▶ [What is needed]
Lay out the records as a JSON list of strings, one string per line and no blank lines, starting with the line that contains "fill [210, 710]" and going on through the line that contains "select [491, 711]".

▶ [Provided data]
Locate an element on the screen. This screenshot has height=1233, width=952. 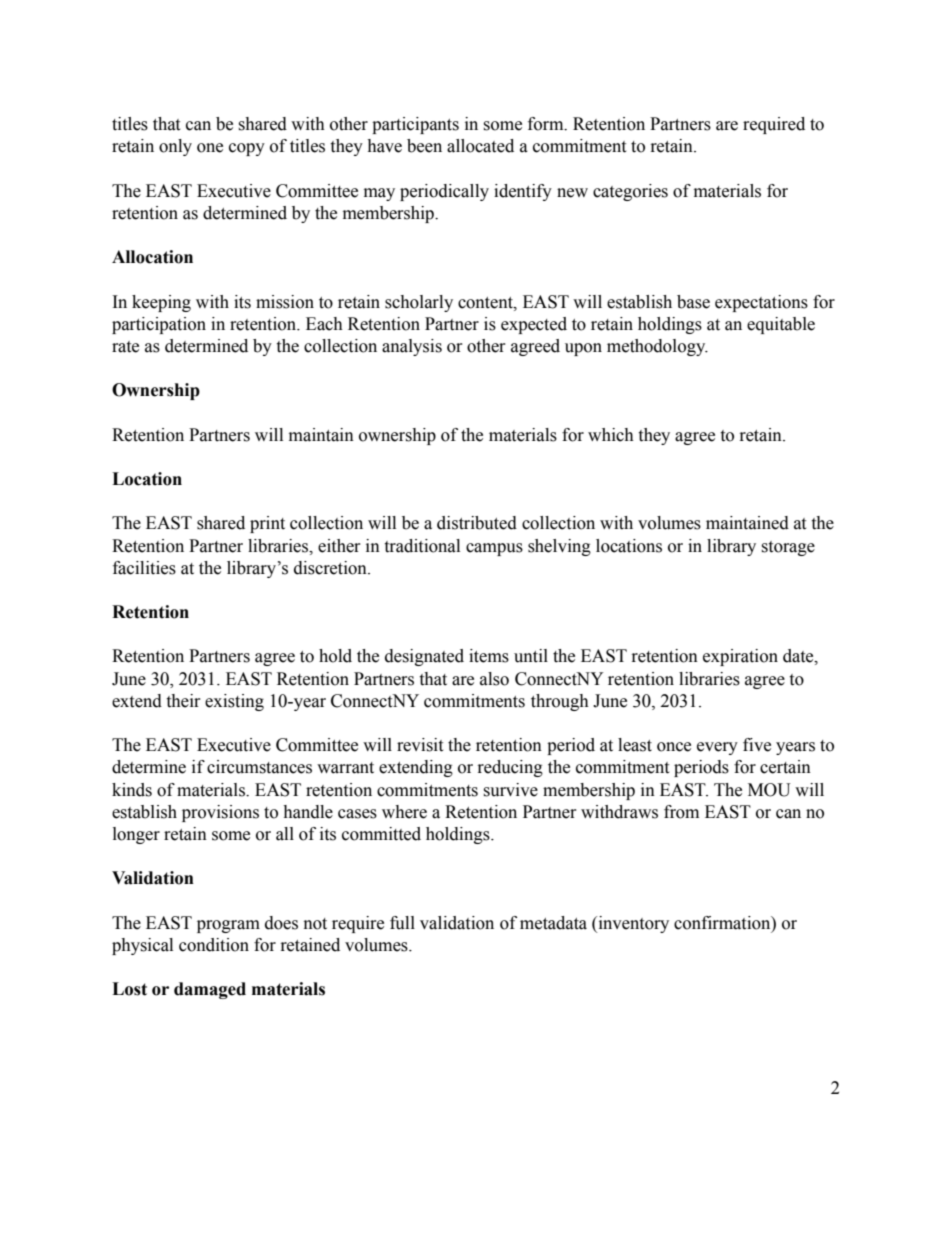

---

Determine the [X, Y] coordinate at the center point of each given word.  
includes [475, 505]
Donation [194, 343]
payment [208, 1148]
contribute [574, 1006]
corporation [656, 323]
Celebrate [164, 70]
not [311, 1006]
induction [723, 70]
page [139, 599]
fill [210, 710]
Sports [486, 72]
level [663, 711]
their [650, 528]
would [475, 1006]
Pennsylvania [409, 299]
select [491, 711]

==

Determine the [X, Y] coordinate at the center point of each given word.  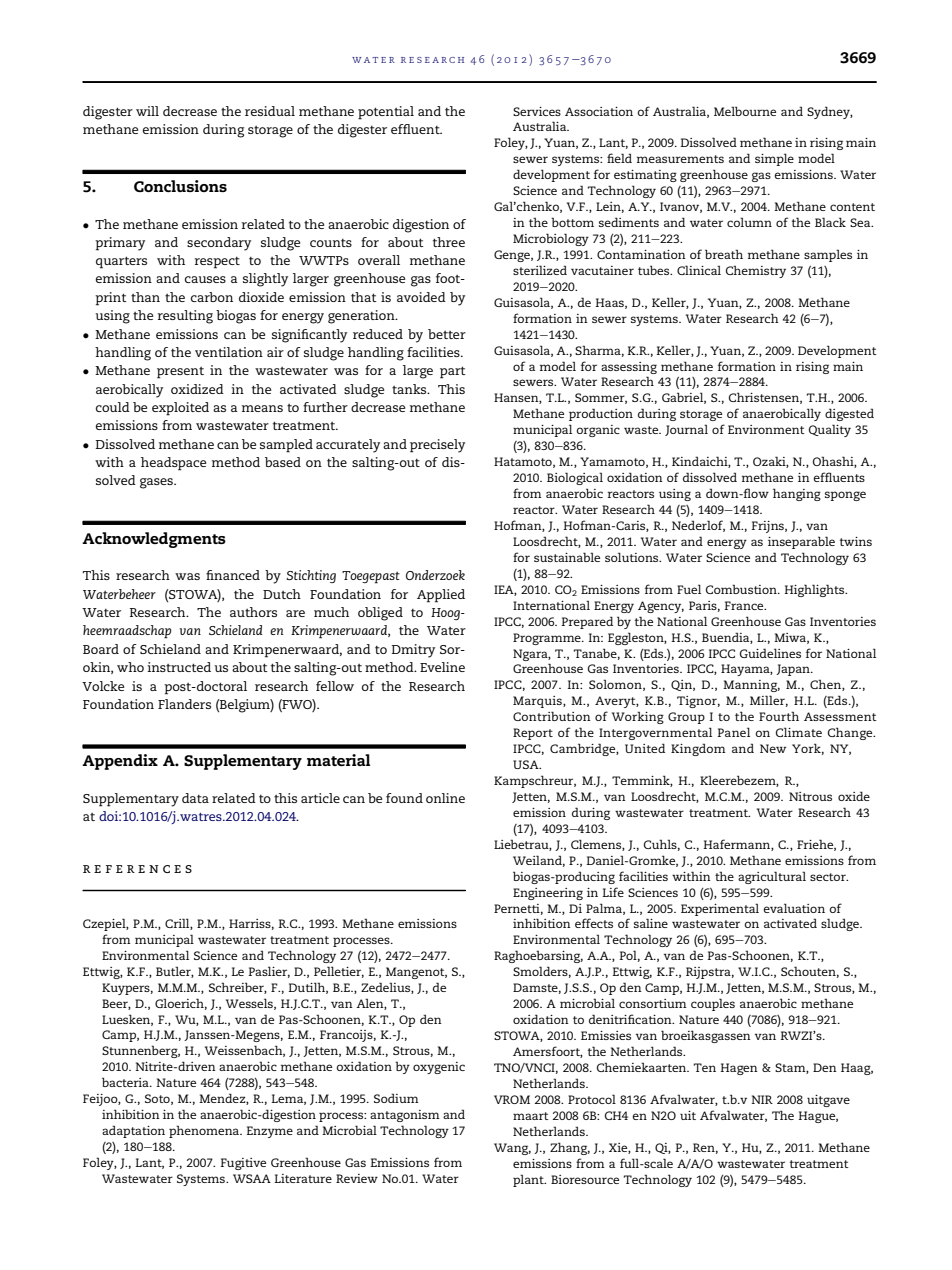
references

▶ [Correct result]
[
  "fill [210, 710]",
  "Sports [486, 72]",
  "level [663, 711]",
  "their [650, 528]",
  "would [475, 1006]",
  "Pennsylvania [409, 299]",
  "select [491, 711]"
]